Die ganzen gesundheitlichen Vorteile des Küssens gibt es natürlich nicht einfach umsonst, für einen gelungenen Kuss muss der Körper auch einiges leisten! Bei einem Kuss sind 34 verschiedene Gesichtsmuskeln beteiligt, aber auch die Hals- und Rückenmuskulatur bekommt etwas zu tun, schließlich will man sich seinem Partner ja entgegenrecken. Der Energieverbrauch bei einem einzigen Zungenkuss beläuft sich auf stolze 20 Kalorien die Minute. Da kann man den hüftgoldbescherenden Sahneberg der vorhin mit dem Partner geteilten Malakofftorte ganz einfach wieder wegschmusen – Teamwork ist eben alles.

8. Küssen als Face-Lifting

Küssen sorgt nicht nur für die schlanke Linie, sondern zaubert auch ein faltenfreies Gesicht. Durch die Aktivierung sämtlicher Gesichtsmuskeln wird die Haut im Gesicht gestrafft. Und da unser Herz beim Küssen schneller schlägt, wird die Durchblutung verbessert – nach einem aufregenden Kuss hat unser Gesicht eine gesunde, frische Farbe und wirkt straffer. Ob man sich so verjüngt vielleicht nach einem jüngeren Kusspartner umsehen sollte …?

9. Knutschflecken

Manch einen erinnern hartnäckige Knutschflecken vielleicht an seine Jugend, als man ganz plötzlich für einige Tage nur noch mit Rollkragenpullover vor die Eltern trat, damit die auch ja nichts merken … Hatte man nicht zufällig das Glück zu einer Zeit aufzuwachsen, in der Rollkragenpullis der letzte modische Schrei waren, kann man rückblickend über so viel Naivität nur lachend den Kopf schütteln, die Frage, wie so ein hartnäckiger Knutschfleck schneller wieder verschwinden könnte, bleibt allerdings bestehen. Ein Knutschfleck ist im Grunde ein Bluterguss, der durch saugendes Küssen entsteht. Es kommt zu einem Unterdruck und kleine Blutgefäße platzen. Hat man einen besonders wilden Küsser erwischt, rennt man schon man tagelang mit dem Fleck herum und erntet von seinen Mitmenschen ein breites, wissendes Grinsen. Um sich das zu ersparen, könnte man den gerade entstehenden Knutschfleck rasch kühlen – allerdings könnte sich die leidenschaftliche Stimmung da gleich mit abkühlen.
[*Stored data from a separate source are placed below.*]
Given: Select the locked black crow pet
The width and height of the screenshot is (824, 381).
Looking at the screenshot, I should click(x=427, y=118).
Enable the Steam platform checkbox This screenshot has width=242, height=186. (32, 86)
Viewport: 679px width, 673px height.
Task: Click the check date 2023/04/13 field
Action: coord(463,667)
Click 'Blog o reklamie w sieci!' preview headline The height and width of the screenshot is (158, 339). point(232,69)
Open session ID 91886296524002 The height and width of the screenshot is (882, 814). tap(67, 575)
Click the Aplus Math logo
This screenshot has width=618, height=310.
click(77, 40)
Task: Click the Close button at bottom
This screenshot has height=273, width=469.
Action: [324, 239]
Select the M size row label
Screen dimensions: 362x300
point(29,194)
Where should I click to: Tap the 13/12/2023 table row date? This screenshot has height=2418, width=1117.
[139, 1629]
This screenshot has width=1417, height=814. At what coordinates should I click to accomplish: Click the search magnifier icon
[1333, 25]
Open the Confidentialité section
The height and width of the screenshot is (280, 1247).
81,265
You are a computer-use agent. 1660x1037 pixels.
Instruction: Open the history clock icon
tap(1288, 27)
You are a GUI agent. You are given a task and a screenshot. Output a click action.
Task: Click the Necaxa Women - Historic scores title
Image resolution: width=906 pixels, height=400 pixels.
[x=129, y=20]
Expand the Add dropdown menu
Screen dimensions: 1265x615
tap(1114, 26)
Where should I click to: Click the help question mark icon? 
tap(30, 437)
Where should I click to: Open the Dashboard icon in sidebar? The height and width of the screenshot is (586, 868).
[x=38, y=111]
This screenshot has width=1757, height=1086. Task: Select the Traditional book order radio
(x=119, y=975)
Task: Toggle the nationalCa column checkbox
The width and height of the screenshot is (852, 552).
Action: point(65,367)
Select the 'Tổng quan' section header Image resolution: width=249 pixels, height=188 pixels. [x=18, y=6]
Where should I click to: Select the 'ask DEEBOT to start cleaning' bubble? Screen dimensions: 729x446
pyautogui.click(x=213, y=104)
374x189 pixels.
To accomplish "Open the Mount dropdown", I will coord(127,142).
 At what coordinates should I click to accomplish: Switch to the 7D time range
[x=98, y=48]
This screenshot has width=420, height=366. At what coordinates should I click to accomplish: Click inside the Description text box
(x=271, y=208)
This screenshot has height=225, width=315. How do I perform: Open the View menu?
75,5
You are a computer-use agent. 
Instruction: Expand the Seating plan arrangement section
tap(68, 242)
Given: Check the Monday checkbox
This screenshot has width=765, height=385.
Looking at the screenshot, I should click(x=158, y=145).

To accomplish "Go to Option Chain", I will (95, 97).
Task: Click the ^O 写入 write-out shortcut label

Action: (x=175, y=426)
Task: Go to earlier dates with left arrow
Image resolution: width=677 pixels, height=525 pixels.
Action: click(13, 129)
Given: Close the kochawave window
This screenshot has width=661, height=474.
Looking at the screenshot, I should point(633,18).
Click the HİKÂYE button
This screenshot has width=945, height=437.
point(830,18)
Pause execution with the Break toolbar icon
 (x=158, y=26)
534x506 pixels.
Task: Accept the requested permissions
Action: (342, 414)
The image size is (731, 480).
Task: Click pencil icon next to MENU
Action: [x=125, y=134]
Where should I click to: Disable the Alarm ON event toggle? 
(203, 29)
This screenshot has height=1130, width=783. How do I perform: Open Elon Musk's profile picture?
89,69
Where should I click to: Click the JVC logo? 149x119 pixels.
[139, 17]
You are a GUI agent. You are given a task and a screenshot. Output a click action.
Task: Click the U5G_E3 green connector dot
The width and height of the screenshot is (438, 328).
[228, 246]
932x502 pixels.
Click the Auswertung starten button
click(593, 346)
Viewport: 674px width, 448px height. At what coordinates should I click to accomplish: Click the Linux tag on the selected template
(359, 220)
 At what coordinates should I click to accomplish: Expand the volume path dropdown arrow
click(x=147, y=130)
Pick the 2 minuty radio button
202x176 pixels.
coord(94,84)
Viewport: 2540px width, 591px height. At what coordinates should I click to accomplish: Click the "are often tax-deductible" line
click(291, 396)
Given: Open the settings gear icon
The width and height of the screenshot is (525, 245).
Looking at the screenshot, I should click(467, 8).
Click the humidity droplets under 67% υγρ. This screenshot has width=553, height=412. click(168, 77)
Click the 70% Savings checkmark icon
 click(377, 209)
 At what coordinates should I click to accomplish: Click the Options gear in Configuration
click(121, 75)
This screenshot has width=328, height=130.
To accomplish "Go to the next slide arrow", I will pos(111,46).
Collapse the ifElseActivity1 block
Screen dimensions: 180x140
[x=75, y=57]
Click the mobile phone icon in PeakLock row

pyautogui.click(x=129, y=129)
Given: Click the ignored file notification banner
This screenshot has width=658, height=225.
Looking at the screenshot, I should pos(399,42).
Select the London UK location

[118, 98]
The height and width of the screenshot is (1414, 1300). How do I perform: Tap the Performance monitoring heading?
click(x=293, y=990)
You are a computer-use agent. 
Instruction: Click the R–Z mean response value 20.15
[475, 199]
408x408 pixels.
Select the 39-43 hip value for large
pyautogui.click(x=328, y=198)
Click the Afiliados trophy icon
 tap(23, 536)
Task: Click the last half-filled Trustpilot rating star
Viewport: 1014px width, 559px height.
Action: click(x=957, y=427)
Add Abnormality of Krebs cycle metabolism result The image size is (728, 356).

10. Küssen verlängert das Leben

Wer viel küsst, lebt laut Studien um bis zu fünf Jahre länger! Bei den Aussichten nimmt man den ein oder anderen Knutschfleck gerne in Kauf. Wer sich allerdings jung küssen will, muss dafür auch einiges an Zeit investieren. Forscher fanden heraus, dass ein Mensch mit 70 Jahren rund 76 Tage seines Lebens küssend verbracht hat – nach all den Fakten übers Küssen ist man nun aber hoffentlich versucht, 77 Tage daraus zu machen!